I've been on Exante for almost six weeks, and introduced daily planned exercise in week 5 (using a rowing machine, because apparently it exercises 84% of your muscle groups without putting weight on the joints) - although nothing too excessive, because I'm not very fit and I am also very lazy! Just a small number of minutes without fail every day, which I plan to build up gently and gradually over the months and years ahead.
A book I have been reading suggests that you need to add spontaneous exercise to your life as well as planned exercise, and I have been doing that since early in week 2. In order to build more movement into my sedentary existence I decided I neded to add lots of tiny bits of exercise throughout the day.
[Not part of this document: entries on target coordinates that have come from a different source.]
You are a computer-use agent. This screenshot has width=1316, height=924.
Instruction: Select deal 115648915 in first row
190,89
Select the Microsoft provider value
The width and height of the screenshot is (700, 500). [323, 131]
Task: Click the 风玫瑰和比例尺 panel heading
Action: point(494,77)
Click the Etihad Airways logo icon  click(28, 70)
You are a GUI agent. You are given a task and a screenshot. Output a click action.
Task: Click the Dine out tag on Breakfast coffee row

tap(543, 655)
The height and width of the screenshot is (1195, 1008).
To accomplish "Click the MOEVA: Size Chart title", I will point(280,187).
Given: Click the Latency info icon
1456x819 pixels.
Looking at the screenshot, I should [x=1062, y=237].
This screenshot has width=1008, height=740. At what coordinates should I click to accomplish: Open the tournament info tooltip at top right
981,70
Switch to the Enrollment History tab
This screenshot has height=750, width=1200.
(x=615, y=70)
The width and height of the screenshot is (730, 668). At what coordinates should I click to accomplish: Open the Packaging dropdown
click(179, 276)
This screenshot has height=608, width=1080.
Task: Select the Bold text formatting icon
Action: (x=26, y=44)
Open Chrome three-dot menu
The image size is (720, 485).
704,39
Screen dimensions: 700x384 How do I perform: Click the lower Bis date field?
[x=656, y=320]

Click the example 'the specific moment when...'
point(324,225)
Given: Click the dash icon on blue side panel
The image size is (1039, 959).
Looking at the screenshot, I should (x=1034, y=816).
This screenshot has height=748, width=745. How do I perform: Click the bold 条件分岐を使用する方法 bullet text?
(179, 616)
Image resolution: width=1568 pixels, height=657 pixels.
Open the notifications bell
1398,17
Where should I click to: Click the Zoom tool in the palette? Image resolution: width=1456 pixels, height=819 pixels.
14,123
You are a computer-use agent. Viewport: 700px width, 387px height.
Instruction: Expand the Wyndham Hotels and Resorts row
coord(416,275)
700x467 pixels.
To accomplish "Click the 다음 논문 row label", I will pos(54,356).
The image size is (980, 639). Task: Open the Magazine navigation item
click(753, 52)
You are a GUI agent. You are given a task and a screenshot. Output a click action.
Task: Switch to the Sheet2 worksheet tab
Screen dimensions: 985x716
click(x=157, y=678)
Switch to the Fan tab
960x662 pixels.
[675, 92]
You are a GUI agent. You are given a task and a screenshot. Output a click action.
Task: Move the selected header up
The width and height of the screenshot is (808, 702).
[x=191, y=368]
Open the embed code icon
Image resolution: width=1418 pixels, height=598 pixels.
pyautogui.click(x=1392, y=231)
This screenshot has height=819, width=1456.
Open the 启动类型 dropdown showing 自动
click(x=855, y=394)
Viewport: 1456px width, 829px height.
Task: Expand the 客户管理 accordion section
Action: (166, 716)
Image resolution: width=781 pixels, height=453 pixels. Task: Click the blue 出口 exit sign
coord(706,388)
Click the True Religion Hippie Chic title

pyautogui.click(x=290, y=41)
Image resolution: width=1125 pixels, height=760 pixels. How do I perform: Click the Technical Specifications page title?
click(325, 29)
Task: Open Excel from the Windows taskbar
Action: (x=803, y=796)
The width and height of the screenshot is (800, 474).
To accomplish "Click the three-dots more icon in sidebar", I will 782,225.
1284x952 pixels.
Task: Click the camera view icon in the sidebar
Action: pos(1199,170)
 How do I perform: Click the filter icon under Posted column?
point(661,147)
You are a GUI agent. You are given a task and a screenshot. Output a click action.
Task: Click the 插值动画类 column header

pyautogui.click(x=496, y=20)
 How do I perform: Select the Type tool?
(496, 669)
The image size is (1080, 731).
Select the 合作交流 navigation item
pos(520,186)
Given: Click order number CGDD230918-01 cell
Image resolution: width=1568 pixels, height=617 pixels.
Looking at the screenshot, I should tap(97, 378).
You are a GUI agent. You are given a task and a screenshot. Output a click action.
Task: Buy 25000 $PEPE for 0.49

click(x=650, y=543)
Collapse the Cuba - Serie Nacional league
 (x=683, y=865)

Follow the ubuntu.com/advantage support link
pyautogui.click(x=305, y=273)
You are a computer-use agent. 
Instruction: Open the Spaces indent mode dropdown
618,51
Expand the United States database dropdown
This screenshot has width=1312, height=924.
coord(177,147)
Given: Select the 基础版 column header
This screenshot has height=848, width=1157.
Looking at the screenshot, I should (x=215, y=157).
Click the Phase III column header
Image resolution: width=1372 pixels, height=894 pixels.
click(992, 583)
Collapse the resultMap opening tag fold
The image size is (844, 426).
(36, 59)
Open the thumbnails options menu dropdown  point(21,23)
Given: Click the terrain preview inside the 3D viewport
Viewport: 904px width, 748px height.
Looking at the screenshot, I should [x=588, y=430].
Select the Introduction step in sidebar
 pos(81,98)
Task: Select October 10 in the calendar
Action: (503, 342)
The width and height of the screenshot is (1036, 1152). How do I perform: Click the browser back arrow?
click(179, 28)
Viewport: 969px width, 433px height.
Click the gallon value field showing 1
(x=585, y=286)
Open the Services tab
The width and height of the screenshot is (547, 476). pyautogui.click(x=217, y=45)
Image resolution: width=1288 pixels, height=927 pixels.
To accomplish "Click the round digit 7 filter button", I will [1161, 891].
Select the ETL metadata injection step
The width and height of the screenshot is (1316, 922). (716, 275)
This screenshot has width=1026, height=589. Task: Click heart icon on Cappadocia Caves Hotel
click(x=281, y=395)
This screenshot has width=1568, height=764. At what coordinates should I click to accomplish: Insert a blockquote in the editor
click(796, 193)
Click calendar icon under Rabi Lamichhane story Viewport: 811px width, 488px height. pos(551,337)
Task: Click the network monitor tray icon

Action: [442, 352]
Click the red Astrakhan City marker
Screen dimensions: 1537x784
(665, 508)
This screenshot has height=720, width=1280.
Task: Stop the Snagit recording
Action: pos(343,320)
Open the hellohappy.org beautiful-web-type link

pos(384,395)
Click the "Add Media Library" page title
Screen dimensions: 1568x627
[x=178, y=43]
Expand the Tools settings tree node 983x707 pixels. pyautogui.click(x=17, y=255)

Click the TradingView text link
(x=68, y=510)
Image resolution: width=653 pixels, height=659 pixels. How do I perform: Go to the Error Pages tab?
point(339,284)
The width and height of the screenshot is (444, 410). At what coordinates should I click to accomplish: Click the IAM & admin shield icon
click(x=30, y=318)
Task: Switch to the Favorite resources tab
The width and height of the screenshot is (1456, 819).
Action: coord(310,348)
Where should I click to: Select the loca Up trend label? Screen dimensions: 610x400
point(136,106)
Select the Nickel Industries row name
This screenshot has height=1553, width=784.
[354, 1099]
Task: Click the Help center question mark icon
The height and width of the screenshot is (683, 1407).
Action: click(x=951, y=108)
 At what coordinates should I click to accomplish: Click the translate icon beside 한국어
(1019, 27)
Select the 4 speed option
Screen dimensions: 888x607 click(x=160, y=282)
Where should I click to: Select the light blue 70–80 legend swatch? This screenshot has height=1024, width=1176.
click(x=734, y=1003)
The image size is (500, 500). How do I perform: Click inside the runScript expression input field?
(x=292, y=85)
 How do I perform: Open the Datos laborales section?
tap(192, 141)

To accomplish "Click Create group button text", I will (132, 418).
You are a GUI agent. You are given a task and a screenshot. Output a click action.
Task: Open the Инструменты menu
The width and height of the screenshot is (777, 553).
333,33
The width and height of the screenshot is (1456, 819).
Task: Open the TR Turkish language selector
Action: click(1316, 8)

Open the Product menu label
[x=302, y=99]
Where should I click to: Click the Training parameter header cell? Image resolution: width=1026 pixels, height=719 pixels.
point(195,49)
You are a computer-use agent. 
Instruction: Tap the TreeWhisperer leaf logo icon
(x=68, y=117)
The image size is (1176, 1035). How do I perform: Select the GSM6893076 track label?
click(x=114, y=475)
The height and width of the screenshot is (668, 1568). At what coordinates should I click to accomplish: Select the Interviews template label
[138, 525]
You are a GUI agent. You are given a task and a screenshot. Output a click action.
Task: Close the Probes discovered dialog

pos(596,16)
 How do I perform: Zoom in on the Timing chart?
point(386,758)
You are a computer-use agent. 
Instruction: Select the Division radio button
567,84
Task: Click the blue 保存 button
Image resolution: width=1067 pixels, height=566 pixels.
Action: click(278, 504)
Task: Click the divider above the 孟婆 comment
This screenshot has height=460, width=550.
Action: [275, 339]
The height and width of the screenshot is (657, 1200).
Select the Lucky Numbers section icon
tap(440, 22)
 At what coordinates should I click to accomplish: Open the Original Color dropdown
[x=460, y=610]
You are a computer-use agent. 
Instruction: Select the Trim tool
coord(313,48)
So I made changes such as always going to a different floor to go to the loo (introducing lots of stairs, because the 2-litre water consumption guideline means I need to go to the loo a lot!), or making sure that I put something away as soon as I think of it instead of waiting until I happen to be going in that direction, or parking a bit further way from where I need to go and walking the extra distance, or going for an outing at the weekend which involves a bit of walking. Tiny changes, but it means I'm moving about much more often, which can't be bad.
For me, a formal exercise program is never going to be successful in the long term because I simply don't much like exercise. I'm getting old now, so I can say that I know from experience that this is true for me. However keen I am at the beginning of an exercise campaign, I will invariably have given up completely within six weeks. So my approach this time is to build lots of less challenging opportunities for movement into my life, so that I have no excuse for giving them up and will have to continue with them. The only formal exercise I'm planning is to use the rowing machine, but I am deliberately keeping that unadventurous - my target is just a minimum of five minutes a day, at a leisurely pace, and only doing more if I feel like it. I hope that I will be able to keep this up for longer than my previous temporary flirtations with every exercise programme ever discovered!